Task goal: Which rows contain the string "width"? Pull out each of them in full, matching case exactly.

Rows for finding displayed items:
★ ★ ★

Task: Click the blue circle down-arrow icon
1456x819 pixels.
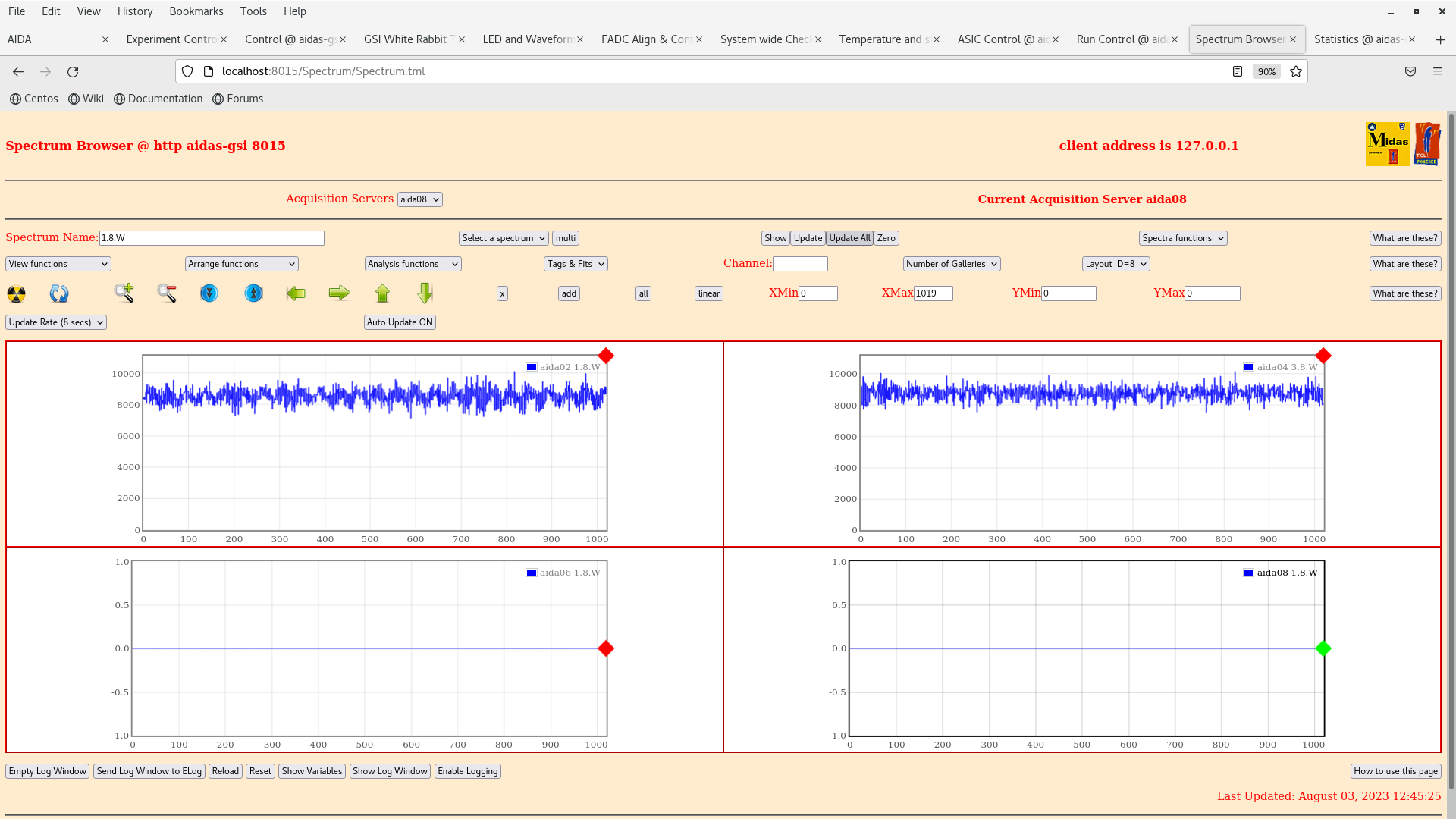Action: click(x=209, y=293)
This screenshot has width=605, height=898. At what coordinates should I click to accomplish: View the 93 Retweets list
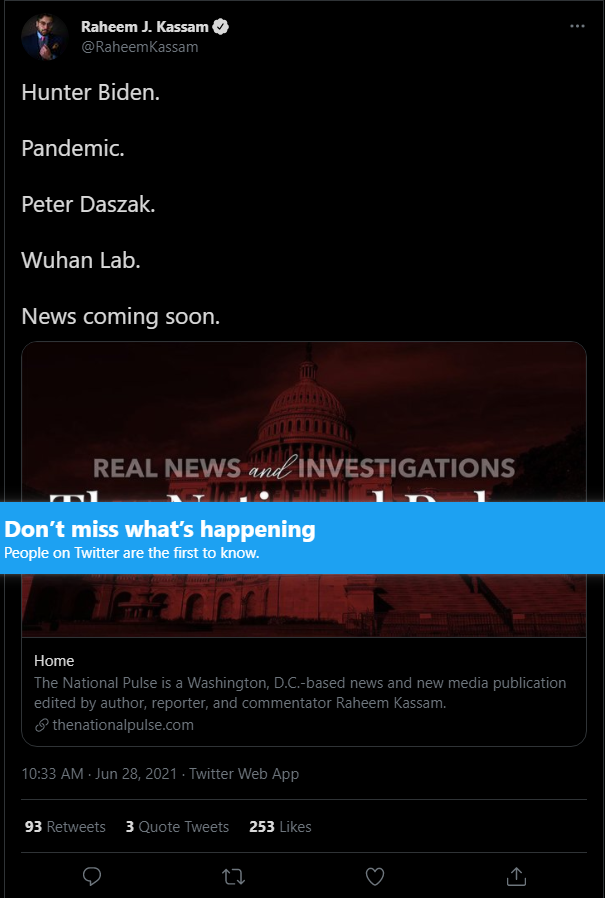pyautogui.click(x=65, y=826)
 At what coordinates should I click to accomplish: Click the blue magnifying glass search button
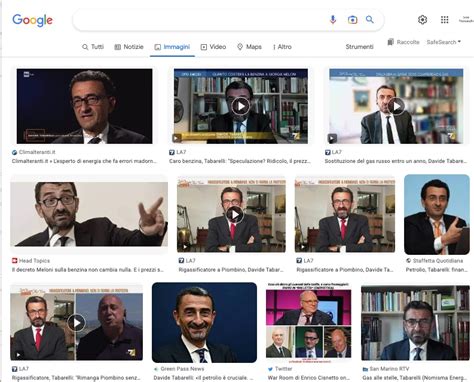click(370, 19)
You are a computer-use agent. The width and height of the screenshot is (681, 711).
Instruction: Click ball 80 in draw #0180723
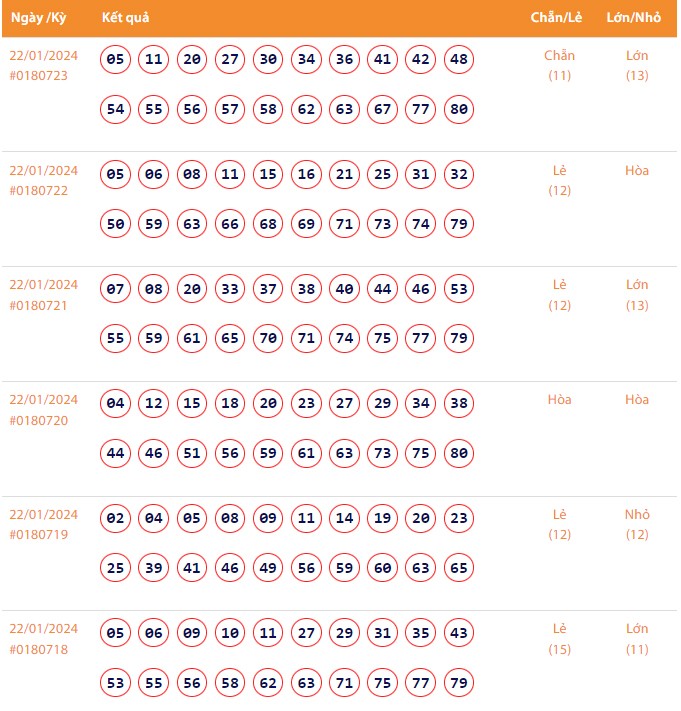point(459,109)
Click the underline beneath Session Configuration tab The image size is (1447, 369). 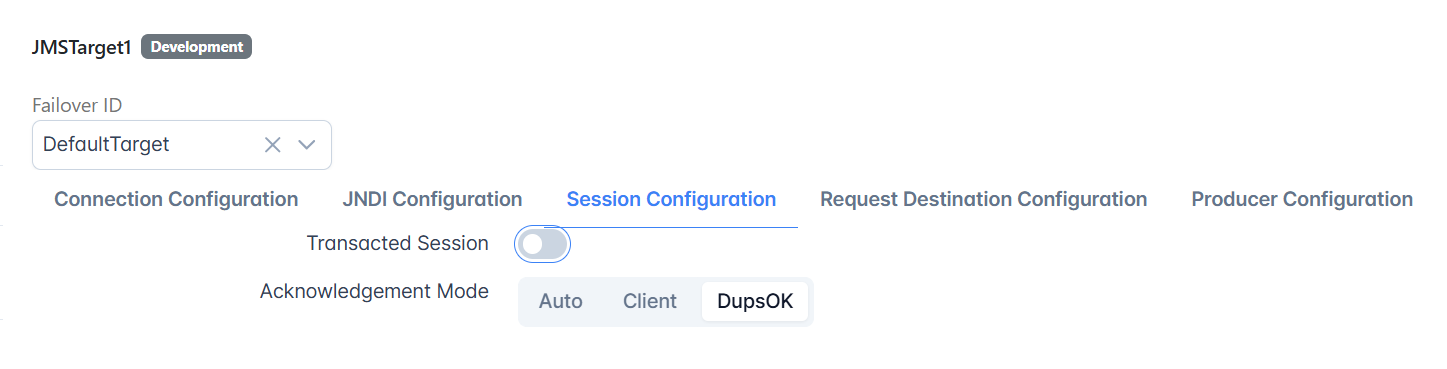671,228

★ ★ ★

Problem solution:
This screenshot has width=605, height=898. At what coordinates should I click to accomplish: View the 93 Retweets list
You are a computer-use agent. The width and height of the screenshot is (681, 711).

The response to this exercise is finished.